----- Extracted information -----

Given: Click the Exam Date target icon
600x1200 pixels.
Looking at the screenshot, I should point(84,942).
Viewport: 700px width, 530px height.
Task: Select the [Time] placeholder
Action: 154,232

-----

Print the listing in full, exactly as given.

Answer.
Given: Click the Exam Date target icon
600x1200 pixels.
Looking at the screenshot, I should point(84,942).
Viewport: 700px width, 530px height.
Task: Select the [Time] placeholder
Action: 154,232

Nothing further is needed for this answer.